The cluster node can rejoin the cluster by following the procedure in Adding a TDV Server to an Active Cluster. However, because joining a cluster wipes all metadata in the joining node, you might need to make your changes again if you want them to be reflected in the cluster.
Nodes Have Been Partitioned into Subgroups
If connection failures occur, the network topology and configuration might cause the cluster to be partitioned into subgroups. For example, if some nodes are connected to the cluster through a common, failed router, those nodes could become a cluster subgroup. The DISCONNECTED status of the cluster nodes in Manager can help to troubleshoot this type of event.
For example, in a five-node cluster with nodes A through E, if D and E are simultaneously disconnected, two subgroups might be formed, each with its own timekeeper: A, B, and C in one, and D and E in the other. In Manager, all cluster nodes in both groups would be visible. The status of the subgroup nodes D and E would appear as DISCONNECTED from nodes A, B, and C. The status of nodes A, B, and C would appear as DISCONNECTED from nodes D and E.

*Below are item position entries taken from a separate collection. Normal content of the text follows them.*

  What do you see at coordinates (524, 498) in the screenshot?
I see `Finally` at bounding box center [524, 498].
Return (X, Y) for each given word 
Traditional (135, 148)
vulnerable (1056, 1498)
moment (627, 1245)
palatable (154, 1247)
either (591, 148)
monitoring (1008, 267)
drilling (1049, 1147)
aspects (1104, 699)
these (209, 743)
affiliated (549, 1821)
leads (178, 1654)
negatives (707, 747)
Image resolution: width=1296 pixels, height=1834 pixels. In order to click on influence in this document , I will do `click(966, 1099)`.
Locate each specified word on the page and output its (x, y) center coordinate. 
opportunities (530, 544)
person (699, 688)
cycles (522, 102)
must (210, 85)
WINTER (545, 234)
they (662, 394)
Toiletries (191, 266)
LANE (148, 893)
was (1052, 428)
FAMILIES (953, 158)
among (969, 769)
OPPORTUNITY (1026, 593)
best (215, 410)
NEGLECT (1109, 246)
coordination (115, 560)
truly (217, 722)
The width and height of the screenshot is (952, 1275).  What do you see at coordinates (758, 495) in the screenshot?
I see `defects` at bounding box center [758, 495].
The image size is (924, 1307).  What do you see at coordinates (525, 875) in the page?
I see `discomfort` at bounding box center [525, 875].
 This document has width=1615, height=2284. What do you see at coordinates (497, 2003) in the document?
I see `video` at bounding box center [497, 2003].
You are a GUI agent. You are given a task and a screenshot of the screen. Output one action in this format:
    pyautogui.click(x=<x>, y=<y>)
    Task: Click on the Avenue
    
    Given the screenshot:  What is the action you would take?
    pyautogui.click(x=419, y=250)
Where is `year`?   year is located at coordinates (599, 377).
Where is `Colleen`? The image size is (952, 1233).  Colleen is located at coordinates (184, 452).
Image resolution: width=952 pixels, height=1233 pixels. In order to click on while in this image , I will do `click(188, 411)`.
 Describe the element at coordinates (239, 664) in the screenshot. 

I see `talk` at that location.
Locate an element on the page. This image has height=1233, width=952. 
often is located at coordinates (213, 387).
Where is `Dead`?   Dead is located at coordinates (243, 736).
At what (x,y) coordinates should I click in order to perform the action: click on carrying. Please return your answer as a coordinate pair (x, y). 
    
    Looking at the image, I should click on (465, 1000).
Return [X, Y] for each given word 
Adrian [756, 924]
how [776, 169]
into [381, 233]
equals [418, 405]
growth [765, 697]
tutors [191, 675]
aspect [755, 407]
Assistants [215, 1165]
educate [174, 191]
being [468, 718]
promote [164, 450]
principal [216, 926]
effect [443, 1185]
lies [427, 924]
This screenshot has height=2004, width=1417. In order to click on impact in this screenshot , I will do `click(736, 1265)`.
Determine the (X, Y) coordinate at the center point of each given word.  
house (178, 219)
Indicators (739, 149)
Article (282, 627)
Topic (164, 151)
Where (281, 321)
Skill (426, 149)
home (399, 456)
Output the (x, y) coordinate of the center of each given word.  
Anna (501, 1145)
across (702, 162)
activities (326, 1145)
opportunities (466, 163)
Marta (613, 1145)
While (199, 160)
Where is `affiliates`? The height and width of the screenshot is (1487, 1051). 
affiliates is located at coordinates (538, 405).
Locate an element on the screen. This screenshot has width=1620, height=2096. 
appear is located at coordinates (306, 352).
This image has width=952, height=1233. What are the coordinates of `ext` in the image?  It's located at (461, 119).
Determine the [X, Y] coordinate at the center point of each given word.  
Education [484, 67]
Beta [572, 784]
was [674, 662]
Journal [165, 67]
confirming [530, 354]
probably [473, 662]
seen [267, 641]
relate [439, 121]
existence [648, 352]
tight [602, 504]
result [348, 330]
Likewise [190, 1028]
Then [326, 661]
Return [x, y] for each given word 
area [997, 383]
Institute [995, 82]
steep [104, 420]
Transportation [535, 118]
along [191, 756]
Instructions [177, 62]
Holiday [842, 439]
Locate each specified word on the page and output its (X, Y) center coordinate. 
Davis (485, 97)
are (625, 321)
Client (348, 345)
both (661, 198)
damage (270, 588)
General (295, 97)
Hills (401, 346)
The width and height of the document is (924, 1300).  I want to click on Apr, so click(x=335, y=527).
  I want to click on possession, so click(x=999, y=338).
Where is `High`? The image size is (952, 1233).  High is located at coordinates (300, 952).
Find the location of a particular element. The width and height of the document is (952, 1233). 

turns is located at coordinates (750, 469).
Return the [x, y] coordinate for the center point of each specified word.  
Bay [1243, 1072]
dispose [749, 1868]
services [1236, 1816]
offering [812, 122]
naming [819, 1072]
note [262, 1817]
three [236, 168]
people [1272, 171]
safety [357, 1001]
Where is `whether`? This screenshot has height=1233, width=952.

During partitioning, changes can be made in each cluster group. When connections are successfully re-established, the two subgroups are automatically merged and the metadata synchronized, if there are no metadata conflicts. The original timekeeper would again become the timekeeper for the merged cluster.
See A Node Has Been Evicted Due to Metadata Conflicts for more information.
A Node Has Been Evicted Due to Metadata Conflicts
Situations can occur where metadata changes are in conflict. For example:
Nodes are out of sync because the cluster was partitioned, and metadata changes happened in both partitions.
In such a case, the partition with the original timekeeper prevails and the nodes belonging to the other partitions are removed from the cluster. (A partition can contain just one node.)
Nodes are out of sync because each is modified in the absence of the other.
The presence of a third active node in these scenarios would prevent the conflict from happening, because the third node would propagate the changes to.
Typically, the node that is out of sync is automatically evicted from the cluster, and all sessions are terminated. If a node is automatically evicted, review the server and cluster logs to find the cause and resolve it.